1. What if my attending is anti-teaching or rounds are pure task-oriented chaos?

You do not need your attending’s cooperation to do 80% of this. Focus on what you control:

  • Pre-rounds micro-prep (10 minutes)
  • Silent question framing in your head for each patient
  • Private Rounds Board Log entries during small pauses
  • Post-rounds 10–15 minute debrief

If there is absolutely no room for on-the-fly questions, skip the out-loud parts. Keep the system internal. You are still converting real patients into exam practice. That alone is powerful.

2. How do I balance Qbank time with this rounds-based studying?

Rounds learning does not replace Qbanks.
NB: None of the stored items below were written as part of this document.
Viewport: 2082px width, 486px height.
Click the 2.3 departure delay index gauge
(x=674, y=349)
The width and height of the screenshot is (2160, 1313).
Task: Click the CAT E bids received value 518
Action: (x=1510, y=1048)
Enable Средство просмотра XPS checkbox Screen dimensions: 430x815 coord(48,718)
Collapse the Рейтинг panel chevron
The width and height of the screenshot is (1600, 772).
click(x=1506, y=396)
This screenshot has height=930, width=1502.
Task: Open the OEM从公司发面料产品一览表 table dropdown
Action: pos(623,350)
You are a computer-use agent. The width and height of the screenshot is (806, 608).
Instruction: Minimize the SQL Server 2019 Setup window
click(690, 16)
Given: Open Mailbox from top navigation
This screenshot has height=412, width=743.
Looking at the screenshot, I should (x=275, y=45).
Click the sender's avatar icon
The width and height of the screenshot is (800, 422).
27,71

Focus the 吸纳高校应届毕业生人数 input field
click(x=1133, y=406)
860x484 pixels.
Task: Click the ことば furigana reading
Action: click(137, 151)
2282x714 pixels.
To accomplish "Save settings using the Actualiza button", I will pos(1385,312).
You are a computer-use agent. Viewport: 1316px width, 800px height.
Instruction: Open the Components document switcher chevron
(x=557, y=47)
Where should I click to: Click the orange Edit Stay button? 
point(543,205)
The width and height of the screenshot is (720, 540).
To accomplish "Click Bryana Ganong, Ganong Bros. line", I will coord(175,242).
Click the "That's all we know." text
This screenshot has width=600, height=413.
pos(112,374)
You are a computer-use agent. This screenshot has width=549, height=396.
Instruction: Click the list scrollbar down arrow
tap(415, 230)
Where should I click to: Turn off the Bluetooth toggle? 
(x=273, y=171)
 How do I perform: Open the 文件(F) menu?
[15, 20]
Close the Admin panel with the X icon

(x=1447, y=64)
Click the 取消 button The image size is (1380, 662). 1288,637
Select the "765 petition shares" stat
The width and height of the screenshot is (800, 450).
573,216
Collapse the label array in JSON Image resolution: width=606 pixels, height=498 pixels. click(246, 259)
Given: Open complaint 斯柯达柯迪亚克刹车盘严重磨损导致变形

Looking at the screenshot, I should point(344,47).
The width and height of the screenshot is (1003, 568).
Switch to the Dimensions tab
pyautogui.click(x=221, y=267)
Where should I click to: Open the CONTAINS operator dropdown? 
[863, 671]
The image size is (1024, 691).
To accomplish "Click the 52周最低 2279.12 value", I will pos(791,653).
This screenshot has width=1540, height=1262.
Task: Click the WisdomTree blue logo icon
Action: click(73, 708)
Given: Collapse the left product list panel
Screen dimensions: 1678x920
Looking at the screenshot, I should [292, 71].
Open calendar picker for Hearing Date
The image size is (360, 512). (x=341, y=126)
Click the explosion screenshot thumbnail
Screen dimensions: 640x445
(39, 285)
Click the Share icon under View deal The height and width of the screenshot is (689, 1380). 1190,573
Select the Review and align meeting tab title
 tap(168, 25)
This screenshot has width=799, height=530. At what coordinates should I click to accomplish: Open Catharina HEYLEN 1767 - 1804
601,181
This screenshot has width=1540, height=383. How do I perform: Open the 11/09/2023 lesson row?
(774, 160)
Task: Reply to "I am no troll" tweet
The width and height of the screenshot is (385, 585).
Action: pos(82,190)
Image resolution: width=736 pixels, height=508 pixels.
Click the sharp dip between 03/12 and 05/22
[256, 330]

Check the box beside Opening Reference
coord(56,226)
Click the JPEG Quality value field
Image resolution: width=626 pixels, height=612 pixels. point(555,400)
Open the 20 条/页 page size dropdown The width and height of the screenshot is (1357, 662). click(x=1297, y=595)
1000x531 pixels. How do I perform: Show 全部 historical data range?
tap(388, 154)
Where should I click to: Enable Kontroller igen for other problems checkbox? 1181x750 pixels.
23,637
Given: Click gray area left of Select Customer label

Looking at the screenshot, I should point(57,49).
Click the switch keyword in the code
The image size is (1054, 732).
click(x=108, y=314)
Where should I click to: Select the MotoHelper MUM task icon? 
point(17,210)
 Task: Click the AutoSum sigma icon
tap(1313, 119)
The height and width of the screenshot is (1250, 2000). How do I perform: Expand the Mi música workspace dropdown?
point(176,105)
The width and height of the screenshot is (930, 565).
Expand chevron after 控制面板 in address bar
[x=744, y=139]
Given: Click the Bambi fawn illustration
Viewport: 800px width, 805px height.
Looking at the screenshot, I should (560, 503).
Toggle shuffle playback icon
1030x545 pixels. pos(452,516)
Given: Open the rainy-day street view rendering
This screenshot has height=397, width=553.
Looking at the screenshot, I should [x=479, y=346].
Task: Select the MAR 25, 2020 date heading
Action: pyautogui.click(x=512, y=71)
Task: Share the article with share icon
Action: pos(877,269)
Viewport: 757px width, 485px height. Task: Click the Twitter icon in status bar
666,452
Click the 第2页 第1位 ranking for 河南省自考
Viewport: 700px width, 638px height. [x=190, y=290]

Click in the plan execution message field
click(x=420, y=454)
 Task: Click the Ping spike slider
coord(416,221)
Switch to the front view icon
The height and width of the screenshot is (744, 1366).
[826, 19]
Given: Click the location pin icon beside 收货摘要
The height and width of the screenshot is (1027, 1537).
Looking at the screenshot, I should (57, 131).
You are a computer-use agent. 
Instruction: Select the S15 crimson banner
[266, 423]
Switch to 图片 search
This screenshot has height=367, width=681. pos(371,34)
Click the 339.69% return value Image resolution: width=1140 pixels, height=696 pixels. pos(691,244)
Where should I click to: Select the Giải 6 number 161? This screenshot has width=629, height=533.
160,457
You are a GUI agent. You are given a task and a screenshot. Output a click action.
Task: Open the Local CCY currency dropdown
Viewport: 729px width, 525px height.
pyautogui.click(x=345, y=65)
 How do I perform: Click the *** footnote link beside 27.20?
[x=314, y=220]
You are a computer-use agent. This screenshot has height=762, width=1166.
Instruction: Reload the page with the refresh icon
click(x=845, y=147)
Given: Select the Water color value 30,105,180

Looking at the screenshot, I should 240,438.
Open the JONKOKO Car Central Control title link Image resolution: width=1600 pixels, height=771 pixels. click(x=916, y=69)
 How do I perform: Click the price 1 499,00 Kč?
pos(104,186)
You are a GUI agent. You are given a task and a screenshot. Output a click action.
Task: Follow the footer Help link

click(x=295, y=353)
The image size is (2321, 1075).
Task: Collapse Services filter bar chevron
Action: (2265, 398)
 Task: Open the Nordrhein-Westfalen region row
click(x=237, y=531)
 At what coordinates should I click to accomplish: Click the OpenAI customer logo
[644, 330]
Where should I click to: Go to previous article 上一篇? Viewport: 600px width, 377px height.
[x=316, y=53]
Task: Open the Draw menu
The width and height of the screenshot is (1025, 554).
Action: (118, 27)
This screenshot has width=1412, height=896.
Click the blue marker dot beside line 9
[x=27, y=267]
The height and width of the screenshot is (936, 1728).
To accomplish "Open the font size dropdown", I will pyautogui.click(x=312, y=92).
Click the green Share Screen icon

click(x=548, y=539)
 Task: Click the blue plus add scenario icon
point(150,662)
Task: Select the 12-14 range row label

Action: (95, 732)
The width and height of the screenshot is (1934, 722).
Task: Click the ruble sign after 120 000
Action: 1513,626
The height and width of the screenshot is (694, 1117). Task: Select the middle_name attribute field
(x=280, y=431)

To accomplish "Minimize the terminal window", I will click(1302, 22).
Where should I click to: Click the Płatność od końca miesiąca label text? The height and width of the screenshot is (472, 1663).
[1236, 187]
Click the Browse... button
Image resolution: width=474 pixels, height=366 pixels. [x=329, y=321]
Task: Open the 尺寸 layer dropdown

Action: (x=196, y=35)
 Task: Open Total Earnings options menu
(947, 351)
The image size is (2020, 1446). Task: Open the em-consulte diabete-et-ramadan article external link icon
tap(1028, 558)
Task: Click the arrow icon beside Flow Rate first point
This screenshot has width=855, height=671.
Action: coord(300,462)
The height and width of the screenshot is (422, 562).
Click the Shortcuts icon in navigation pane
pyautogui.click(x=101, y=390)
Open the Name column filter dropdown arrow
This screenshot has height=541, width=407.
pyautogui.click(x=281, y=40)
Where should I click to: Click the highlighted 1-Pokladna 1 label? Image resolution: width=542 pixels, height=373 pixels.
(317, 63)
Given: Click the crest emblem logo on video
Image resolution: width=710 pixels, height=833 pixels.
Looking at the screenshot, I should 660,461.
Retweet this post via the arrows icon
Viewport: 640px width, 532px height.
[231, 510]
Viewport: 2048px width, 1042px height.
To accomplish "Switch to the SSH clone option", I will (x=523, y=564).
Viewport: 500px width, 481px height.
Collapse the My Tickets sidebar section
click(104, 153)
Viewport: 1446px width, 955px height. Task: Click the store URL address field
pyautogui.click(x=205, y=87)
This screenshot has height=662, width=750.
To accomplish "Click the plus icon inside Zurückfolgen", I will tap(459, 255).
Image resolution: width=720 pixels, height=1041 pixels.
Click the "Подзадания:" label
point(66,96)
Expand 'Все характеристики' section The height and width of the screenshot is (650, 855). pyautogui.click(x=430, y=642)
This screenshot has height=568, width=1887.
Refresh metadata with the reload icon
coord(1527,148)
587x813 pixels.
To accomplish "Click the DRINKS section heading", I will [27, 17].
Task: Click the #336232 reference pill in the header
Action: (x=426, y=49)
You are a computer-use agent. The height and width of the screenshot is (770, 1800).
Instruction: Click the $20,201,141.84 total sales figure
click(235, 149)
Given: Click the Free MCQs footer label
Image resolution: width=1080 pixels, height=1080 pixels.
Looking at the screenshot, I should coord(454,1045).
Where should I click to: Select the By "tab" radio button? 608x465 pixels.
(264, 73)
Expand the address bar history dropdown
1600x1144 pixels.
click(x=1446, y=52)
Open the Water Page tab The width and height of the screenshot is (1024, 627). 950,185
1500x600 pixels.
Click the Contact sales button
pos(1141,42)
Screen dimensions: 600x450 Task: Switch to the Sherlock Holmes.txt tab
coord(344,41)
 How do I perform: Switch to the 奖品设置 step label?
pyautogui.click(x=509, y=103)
It makes them more efficient. Target:

  • On heavy inpatient months:
    • 20–30 Qs on off days or pre/post-call days
    • Focused on the same topics you logged that week (CHF week, sepsis week, etc.)
  • On lighter months:
    • 40–60 Qs per day off, still guided by what you see on service

Key point: Use your Rounds Board Log to choose what to do in Qbanks. If you saw tons of COPD and AFib, do those sections. That alignment is what accelerates learning.


Key takeaways:

  1. Treat every patient on rounds as one board-relevant concept, and capture it in a structured Rounds Board Log.
  2. Use short, focused pre-rounds prep and post-rounds debriefs to compress real clinical chaos into exam-ready rules and thresholds.
  3. Align your log with exam blueprints and reinforce it with targeted Qbanks, so your day job and your board prep finally work in the same direction.